2 posts tagged “dresden”
Hey there, I recently went on a trip to Dresden. Well, first I was in Munich to see Blonde Redhead live ('twas awesome), rented a bike and rode it around all day Monday before heading in the night train to Dresden. I'll post a few pics from that trip at the bottom of this post. But since you've all seen Munich before, I wanted to give you a glimpse of Dresden, a once beautiful city destroyed in a war, and then restored to its former beauty, sort of like a beast whose fatal wound had been healed. :)
So anyway, I'm not going to bore you with a lot of text, and I'm not even going to post a lot of pictures. Just a few I really like. If you want to see all the pics from Dresden I uploaded, scroll down a bit to where you see a list of folders, and click the one entitled "Dresden"; I've given captions and little stories to most of the pics, to clue you in on what you're looking at. In case you didn't already know, I've been trying to organize a lot of the pictures, music and videos I post at this blog, and you can get to them quickly via that list of folders. If there is anything that isn't organized that you think should be, let me know and I'll see if I can work it out.
So, here's a description of Dresden in pictures:
So I was in Munich and Dresden these past few days. I've been to Munich before but never Dresden. It was nice. I had a really great time in spite of being alone. It seemed I was making myself laugh all throughout the day yesterday. So while you can expect the usual post with lots of pictures (not so many as Ireland, thankfully), there were three things in particular that made me think and feel three very different ways, and thought them worthy of individual note:
(P.S. For those of you who really hate all those picture posts, be comforted that I won't going on any more big trips for at least a month, so any pics I post for a while will be few in number.)

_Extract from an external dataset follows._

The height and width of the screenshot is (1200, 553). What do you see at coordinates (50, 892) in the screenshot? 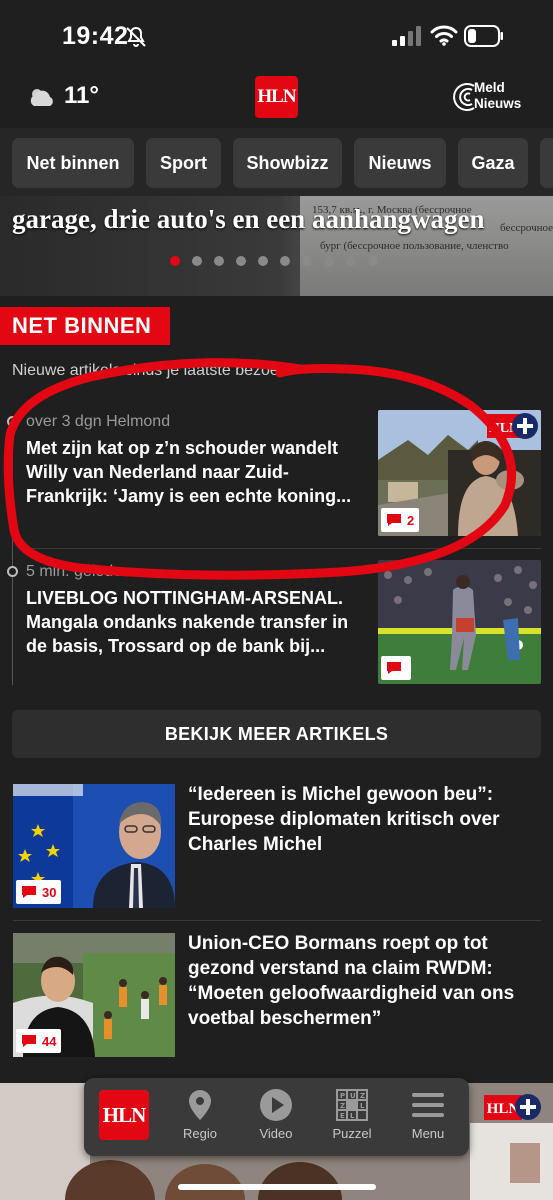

1. Waiting for the #11 tram to see the old Jewish cemetary, a man-boy nearby threw an empty beer bottle across the street, intending to land it in the island of grass across the way, only overshot just a bit and landed it on the curb, breaking it into a thousand pieces which ended up lying in the street, directly in the path of oncoming traffic. Every car afterwards had to slow to nearly stopping to avoid the shards of glass, a mistake for which the man-boy seemed only momentarily ashamed. All the sudden I was brimming with a fiery angst, hatred for this kind of inconsiderate endangering of others, and for those responsible, mixed with the shame of being too much of a coward to say anything to the offender, for fear of how he and his friend with him might violently take out their own inner-shame on me. I stood there burning while I watched them pass, sticking their chests out to impress anyone who had noticed their blunder. I imagined heroic scenes in which I was somehow capable of "teaching these punks a lesson", either by wrestling them to the ground or talking them down to point that they were crossing the road to pick up the glass themselves. Only these fantasies soon gave way to another form of shame: the shame of being consumed with vengeful, smelting self-righteousness, wishing terrible things on the heads of the perpetrators, rather than the grace afforded to all of us in the Lord's love and sorrow for any who would shame themselves in this way. Rather than experiencing the impulse to love him -- to speak a word of kindness to quail his foolishness -- and act on it, my impulse was to hurt him and shame him. I don't think it is wrong to be angry at such an idiotic act. There is a sort of righteous anger that can burn when others' safety is put in jeopardy. But the trick is that I recognized two impulses, one which resembled this righteous anger only in the perverted form of wanting to hurt, which I felt, and the other which would have been the Lord working within me to spread love rather than hate, which I didn't feel -- and recognizing both, I acted on neither.
2. At the same stop waiting for the same train, after the two punks had gone, I noticed a young teenage girl standing nearby with a few friends, wearing a gray starred zip hoodie that zipped all the way to the chin -- quite the cool piece of attire I noted, and reflected on how the style of clothes I would have loved to have worn at that age, and after which I actually did seek in any thrift store I came across, has truly come into fashion over a decade later. However, had it been a mode of fashion then as it is now, I probably would've spurned the look simply on the basis that it was the mode and fashion, given my inclination to declination at the time (which persists). Having boarded the tram and getting out but two stops later, this thought was only reaffirmed for me when I saw another young girl wearing the very same style of hoodie!
3. Later in the day, walking around the beautiful city center, I came upon a group of some fifty-odd tourists standing before the Dresden Frauenkirche (one of the city's main attractions), only they were all facing away from it, peering intently toward a restaurant across the small street. Everyone among them was silent as they all stood still and focused, apparently listening to whatever it was their tour guide was speaking into a microphone, which fed into the small, nearly invisible earpieces each tourist was wearing, creating quite an eerie and comical appearance of a mass of people standing and staring at a wall in complete, silent awe. I walked in front of the group, only sort of realizing what was going on as I was passing through, but couldn't help the huge grin that came to my face at the thought of all those intent staring faces, my disruption of their gaze by walking in front, and whatever hopeful ideas the proprietor of the adjacent restaurant could have been having with all these people staring in on his restaurant (though I think really they were looking at some nondescript sign telling something about the old city, directly next to the restaurant).